Todd Park: Yes—fanning the flames of entrepreneurship in the government by using a philosophy called “lean start-up.” Government is obviously not a start-up, but initiatives to effect change are best thought of as start-ups: you want a small interdisciplinary team, you want to go to market with the simplest possible thing that consumers will actually use so that you can start learning from actual experience and then iterate rapidly. Cycle times of updating your product are days or weeks—not months—long.

Contrast this with the traditional mode of making change happen in a large organization, which is the “waterfall” process: spend six months coming up with some brilliant strategy, another six months doing a great operational plan, then six more months building a great systems plan. A year and a half later or more, you launch an aircraft carrier that sinks immediately.

The mode of operation I used at HHS was not waterfall—it was the iterative, rapid-prototyping process. It worked incredibly well.

McKinsey: How are you spreading that mode of operation across government?

Todd Park: On May 23, we launched the Presidential Innovation Fellows program, which aims to bring in innovators from outside government to work with the best innovators inside government on lean start-up teams, with the goal of delivering significant business results in six months.

The entrepreneurs will be working on five projects: open-data initiatives; Blue Button for America, which is expanding to all Americans the capability we’ve made available to veterans; MyGov, a system that enables citizens to interact with the government using a single channel as opposed to having to spelunk our 1,200-plus Web sites; RFP-EZ, which will make it easier for the federal government to procure IT solutions from small technology companies; and the 20% Campaign, an effort led by USAID1 to transition foreign assistance from cash to electronic payments.

The projects are exciting, but equally important is the cultural impact of these projects being executed in a lean start-up mode in a very high-profile way. We hope this will send a signal to others across government that you’re allowed to operate this way.

McKinsey: Many private-sector entrepreneurs would say that to make this iterative approach successful, you have to be comfortable with failure.

Todd Park: Absolutely. And I can say this from experience: if something that takes 18 months and costs a ton of money results in failure, that’s catastrophic. But if four days of effort by a three-person team doesn’t pan out, that’s completely acceptable, right? The lean start-up model is the best risk-management methodology you could adopt; the cost of failing is exceedingly tiny.

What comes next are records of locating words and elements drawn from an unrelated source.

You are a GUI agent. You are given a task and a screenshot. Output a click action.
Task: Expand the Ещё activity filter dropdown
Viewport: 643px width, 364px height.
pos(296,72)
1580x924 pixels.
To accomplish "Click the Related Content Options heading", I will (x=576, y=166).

I actually think what’s even more dangerous than catastrophic failure is mediocrity. At least you can recognize catastrophic failure, whereas a lot of waterfall processes don’t do us the favor of failing—they just produce something mediocre and deeply entrenched. It’s ironic that we use the waterfall approach precisely because we think it’ll help us manage risk, when it’s probably the riskiest approach to making change happen: I’m going to wait 18 months to engage with my customer? That’s crazy!

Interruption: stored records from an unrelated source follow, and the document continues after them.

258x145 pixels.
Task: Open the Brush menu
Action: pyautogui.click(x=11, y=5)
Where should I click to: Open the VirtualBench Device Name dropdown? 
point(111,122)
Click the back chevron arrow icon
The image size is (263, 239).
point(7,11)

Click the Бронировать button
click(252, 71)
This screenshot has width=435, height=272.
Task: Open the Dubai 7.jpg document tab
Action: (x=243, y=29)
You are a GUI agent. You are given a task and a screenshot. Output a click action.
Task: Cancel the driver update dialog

McKinsey: Let’s say you’re successful with this group of innovators from within and outside government. How will you then build the capabilities of government employees so that they are able to say that they can do this themselves?

Todd Park: Well, there are tool kits about how to do lean start-up. We also think mentoring—from folks who have experience doing lean start-up in both the public and private sectors—will be a critically important element of the experience.

But my hypothesis is that it’s less about training and more about signaling—giving people permission to do what they intuitively understand is the smart thing to do. There are many talented innovators and naturally gifted entrepreneurs in the US government; they don’t think the way government currently runs is sane or optimal, and if given the signal that they can do it in a different way, they will. It’s helpful to give them case studies, principles, tools—but frankly they already know how to do this. You just have to unleash their mojo to do so.

That’s what I want my legacy to be: to demonstrate that government can act in lean-start-up mode to make change happen, and to unleash the innovation mojo of the many talented innovators across government.